━━ Data supplied

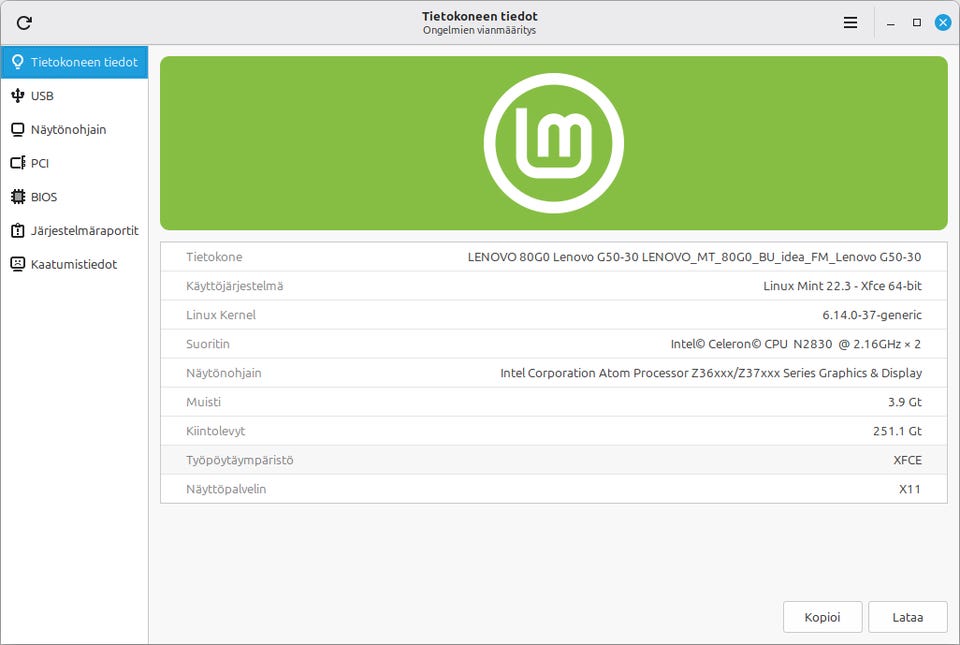Select the Suoritin information row

tap(553, 344)
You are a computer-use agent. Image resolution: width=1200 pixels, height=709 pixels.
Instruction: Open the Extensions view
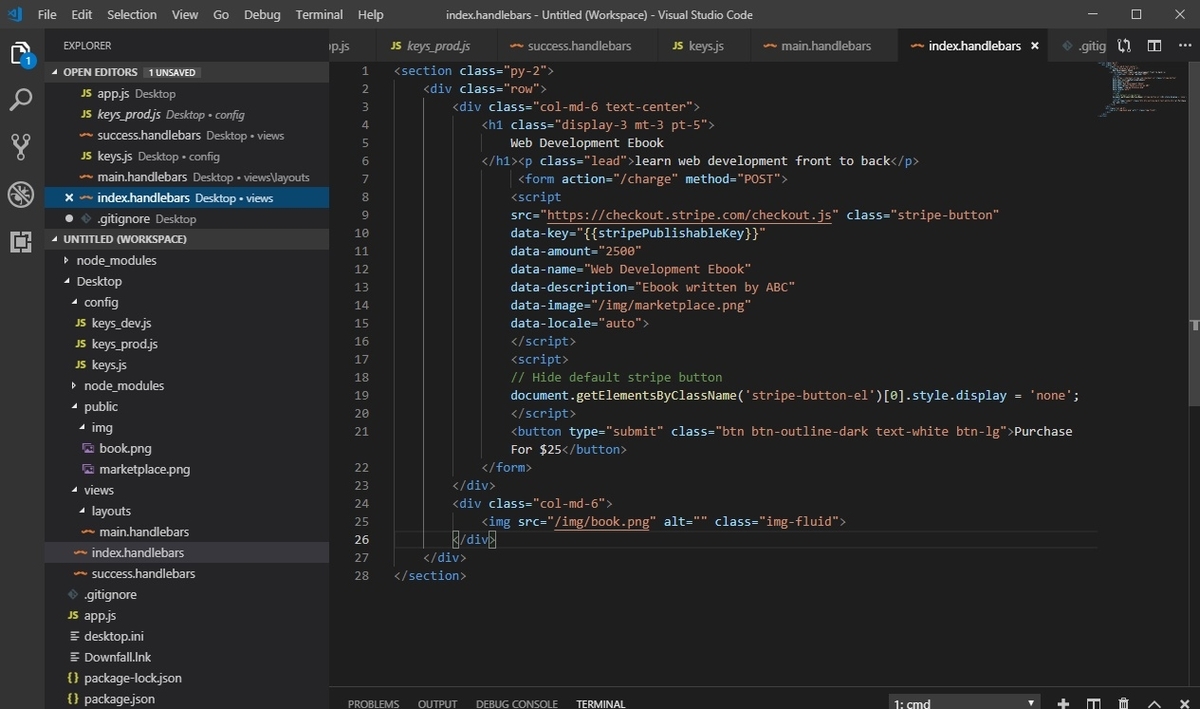coord(21,241)
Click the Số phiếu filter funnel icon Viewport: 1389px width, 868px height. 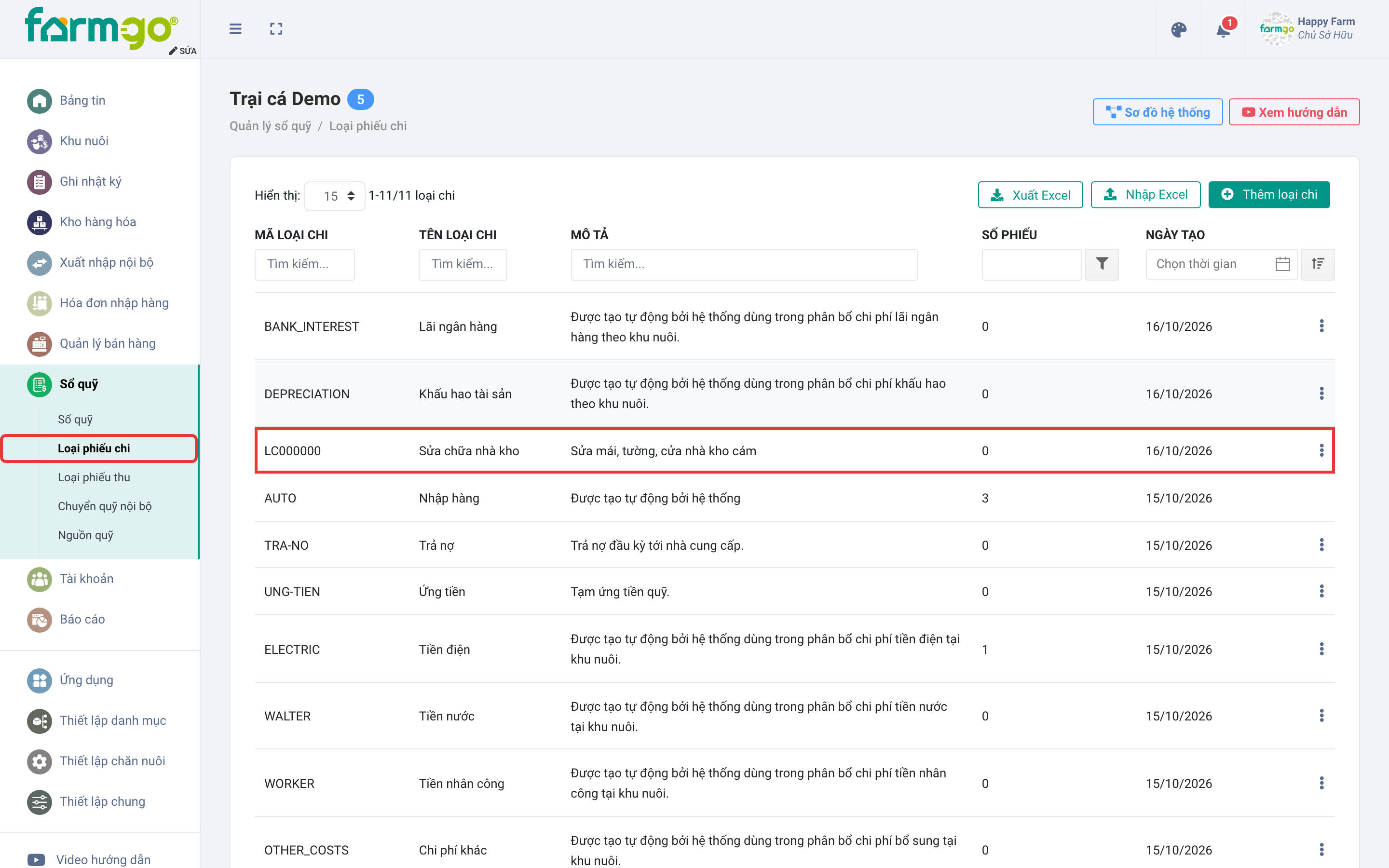[x=1102, y=264]
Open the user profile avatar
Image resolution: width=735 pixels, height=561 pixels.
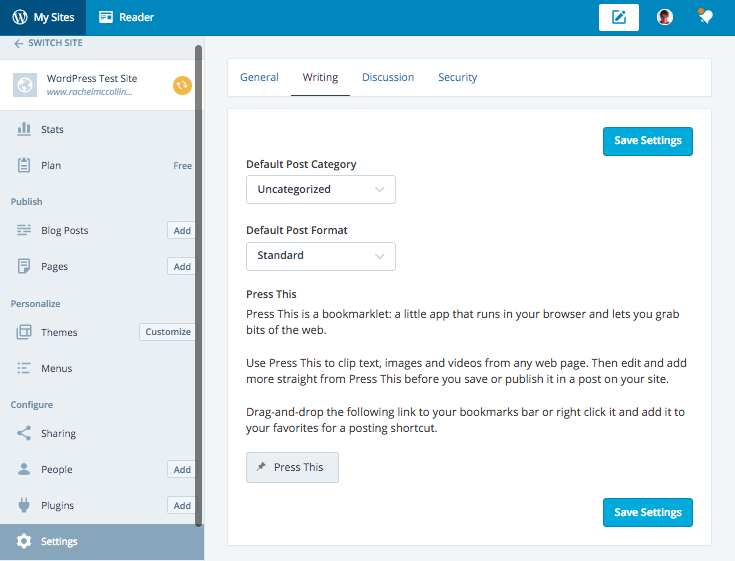click(x=664, y=17)
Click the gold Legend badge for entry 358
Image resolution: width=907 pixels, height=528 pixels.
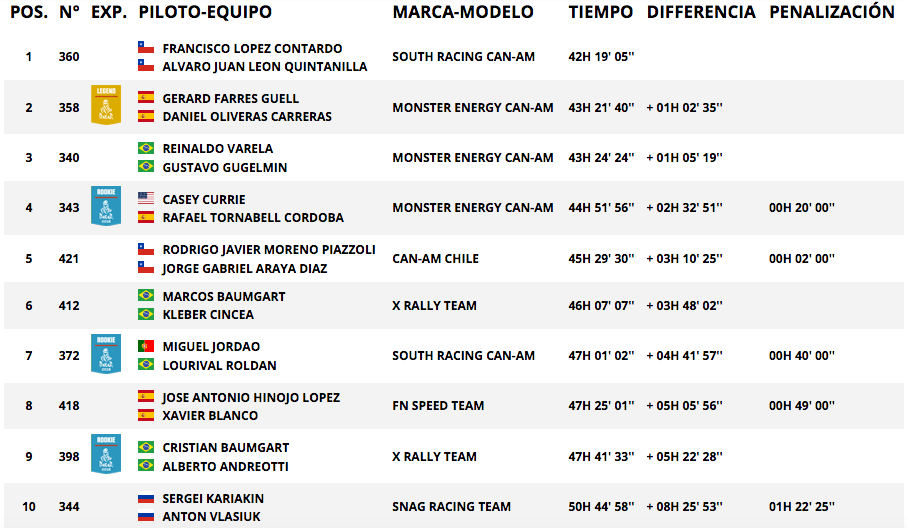click(x=106, y=105)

━━━━

→ **Activity**: Lines from the one containing "Image resolution: width=735" through the end of the material above must be reproduced exactly; pictures must not be.

→ **Answer to this exercise**:
Image resolution: width=735 pixels, height=561 pixels.
click(x=664, y=17)
Click the gold Legend badge for entry 358
Image resolution: width=907 pixels, height=528 pixels.
click(x=106, y=105)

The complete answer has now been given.